Comments (10)
I wonder. #4 was a similar problem that was fixed using a different "locale". You can change the locale using an environment variable. You can set an environment variable for a single program call on the command line:
$ LC_CTYPE=UTF-8 python3 mastodon-backup-to-text.py [email protected]
Some background: "locale" is supposed to control how users want to see dates, characters, and the like. The default for your terminal could be C, which is the dumbest variant of them all. Obviously, it is sometimes the default. Check your locale settings! Here's mine:
$ locale
LANG=
LC_COLLATE="C"
LC_CTYPE="UTF-8"
LC_MESSAGES="C"
LC_MONETARY="C"
LC_NUMERIC="C"
LC_TIME="C"
LC_ALL=
Thus, if you can't print UTF-8 characters, you probably have LC_CTYPE
set to C
. When I set it to C
on my system, I get a similar error:
$ LC_CTYPE=C mastodon-archive text [email protected]
Traceback (most recent call last):
File "/usr/local/bin/mastodon-archive", line 11, in <module>
sys.exit(main())
File "/usr/local/lib/python3.6/site-packages/mastodon_archive/__init__.py", line 65, in main
args.command(args)
File "/usr/local/lib/python3.6/site-packages/mastodon_archive/text.py", line 70, in text
print("%s boosted" % status["account"]["display_name"])
UnicodeEncodeError: 'ascii' codec can't encode character '\U0001f41d' in position 15: ordinal not in range(128)
I will add this to the README.
from mastodon-archive.
New troubleshooting section with macOS specific information.
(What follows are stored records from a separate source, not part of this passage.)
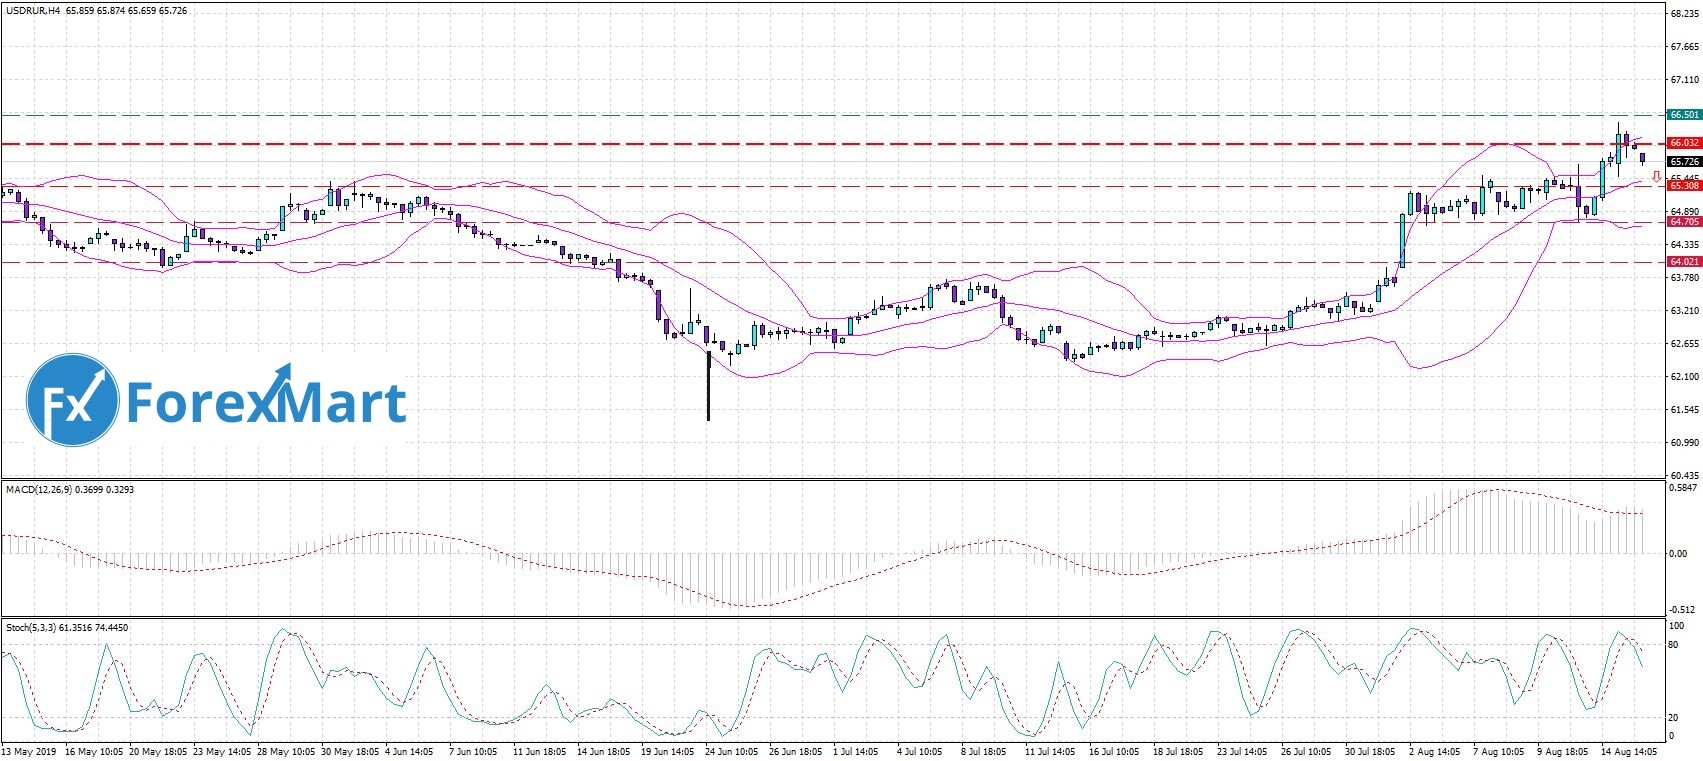Select the 65.308 red price level tag
Screen dimensions: 1703x761
click(1684, 186)
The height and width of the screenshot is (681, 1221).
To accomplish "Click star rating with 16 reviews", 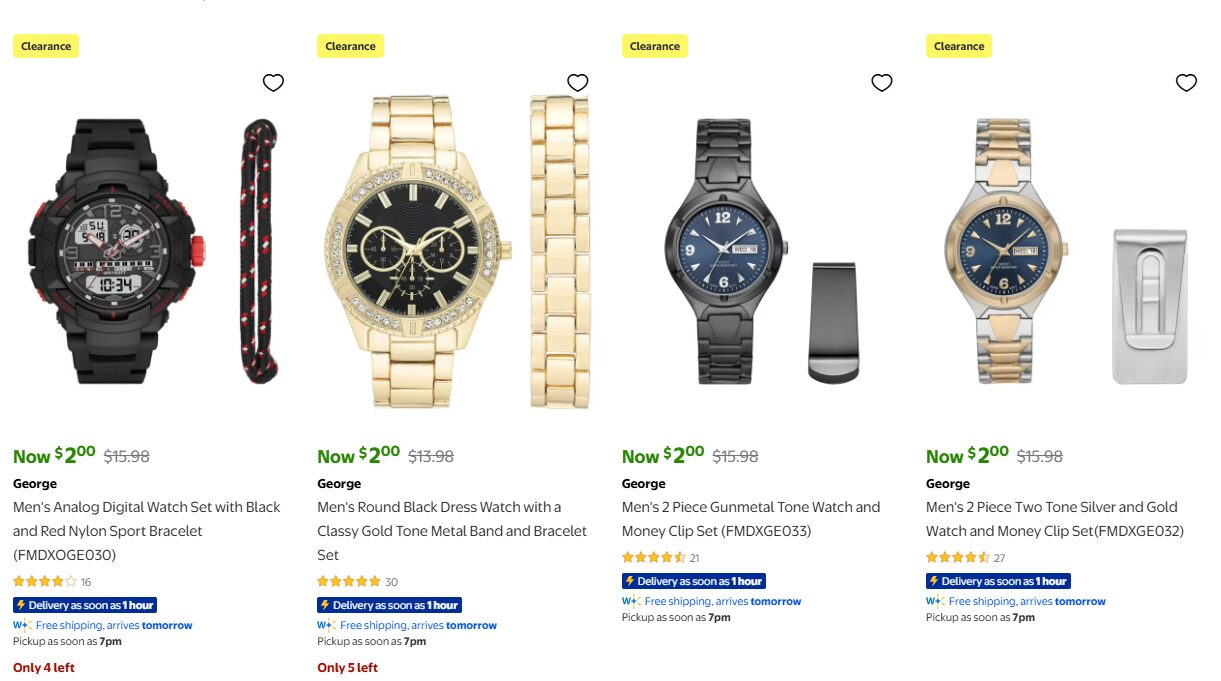I will click(x=45, y=581).
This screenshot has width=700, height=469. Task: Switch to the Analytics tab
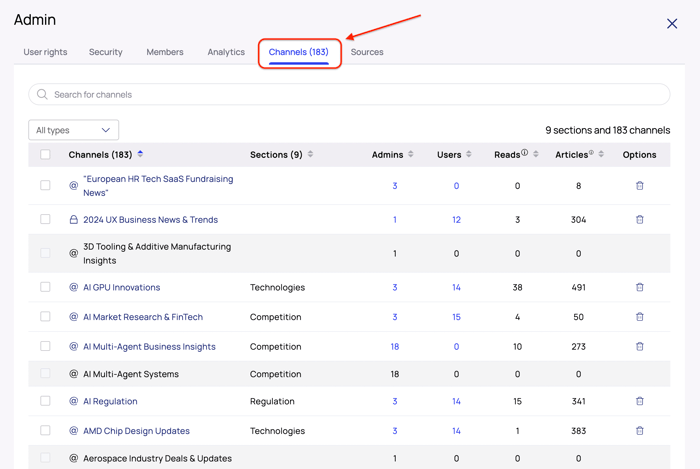click(226, 52)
Let me know if this helps.
from mastodon-archive.
Interesting.
My "International" settings look the same as yours in the Terminal profile...
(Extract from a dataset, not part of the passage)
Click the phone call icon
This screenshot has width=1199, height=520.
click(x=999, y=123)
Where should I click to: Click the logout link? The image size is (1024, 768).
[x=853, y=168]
Text encoding: Unicode (UTF-8)
But I still have this:
locale
LANG="en_US.utf8"
LC_COLLATE="C"
LC_CTYPE="C"
LC_MESSAGES="C"
LC_MONETARY="C"
LC_NUMERIC="C"
LC_TIME="C"
LC_ALL="C"
What does it look like in your Terminal > Preferences > Encoding tab? I have Unicde (UTF-8)
checked there. Should I turn off all others?
from mastodon-archive.
No, I have many selected. The ones that are selected here simply appear in "text encoding menus" whatever these are. The important part might be the checkbox below: Set locale environment variables on startup. You have it checked? When I uncheck it and open a new Terminal window:
$ locale
LANG=
LC_COLLATE="C"
LC_CTYPE="C"
LC_MESSAGES="C"
LC_MONETARY="C"
LC_NUMERIC="C"
LC_TIME="C"
LC_ALL=
(I got the idea from here, but perhaps there's more involved?)
from mastodon-archive.
The ones that are selected here simply appear in "text encoding menus"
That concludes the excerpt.